Our dependence on imported oil is also hamstringing Washington when it comes to making foreign policy decisions. It’s difficult to speak truth to dictators when you’re dependent on them to keep your economy working.

It doesn’t have to be this way. While we’re not about to produce 100 percent of the oil we need, every drop we pump from U.S. wells is one less dollar we send abroad and one less job we export. It’s not a case of lacking the resources; we simply lack the will to produce them.

The ANWR coastal plain — a 1.5 million-acre area that Congress set aside from the rest of the 19 million-acre refuge because of its oil and natural gas potential — has at least 6 billion barrels, and very possibly 16 billion barrels, of recoverable oil, according to the U.S. Geological Survey. It is North America’s single greatest onshore prospect for increasing domestic production.

By allowing surface development on just 2,000 acres of the coastal plain, we could dramatically increase domestic oil production and bring about a huge range of benefits for our nation.

At today’s oil prices, the federal government would receive an estimated $153 billion in the form of lease bonuses, royalties and taxes. That’s new money, which could be used to pay down the national debt and fund government services.

Exploration and production in ANWR could create more than 60,000 private-sector jobs and contribute billions of dollars to the national economy — benefits that would be felt in all 50 states.

Opening ANWR would also stave off a looming disaster by refilling the Trans-Alaska Pipeline System.

From its peak of carrying 2.1 million barrels of oil a day, the pipeline system now carries just 650,000 barrels on a good day. If this trend continues, the pipeline will become physically and financially inoperable within a few years.

A permanent shutdown of the pipeline — which now delivers 13 percent of the nation’s domestic oil production — would have devastating consequences for both Alaska’s economy and America’s energy security.

For years, the debate over ANWR has centered on whether production can be done safely, without harm to the sensitive lands within the refuge. In truth, there’s no reason for concern.

Just about everyone agrees that much of ANWR — with its diverse wildlife and beautiful scenery — is worth preserving. What’s less known is that ANWR is roughly the size of South Carolina and has been divided into wilderness and nonwilderness portions.

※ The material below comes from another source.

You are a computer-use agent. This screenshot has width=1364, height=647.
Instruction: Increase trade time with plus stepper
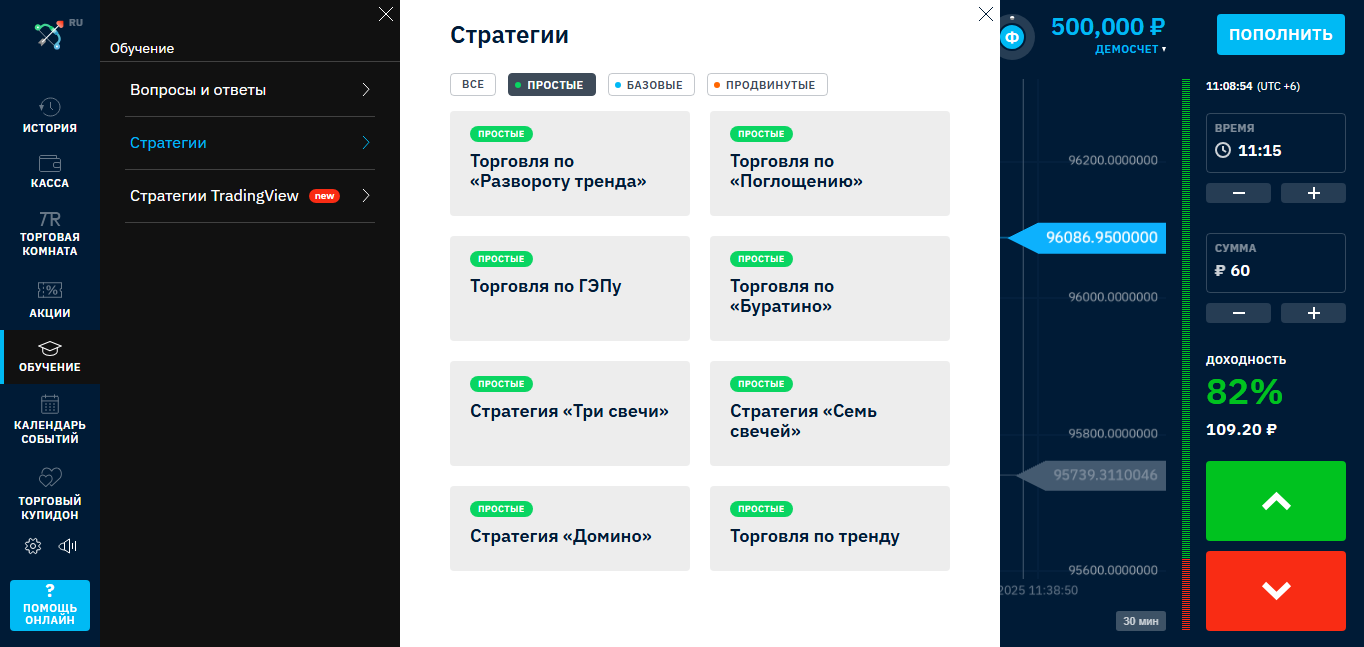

The 2,000 acres that could be opened to development through congressional legislation account for just 0.01 percent of the entire refuge. They’re in its barren, nonwilderness portion.

Those who oppose development don’t just mislead about where it would take place, however. They also ignore Alaskans’ sterling record of environmental stewardship.

We have made continuous improvements in safety and sustainability. Responsible oil production has now been safely occurring in Alaska’s Arctic for more than 30 years. And we have preserved our spectacular natural surroundings so that future generations may enjoy them as we do today.

Since America will continue to rely on oil for the indefinite future, it is in the best interest of our economy, energy security and the global environment to produce as much as possible here at home.

ANWR is the place to start.

Lisa Murkowski (R-Alaska) is the state’s senior senator and the ranking member on the Senate Energy and Natural Resources Committee.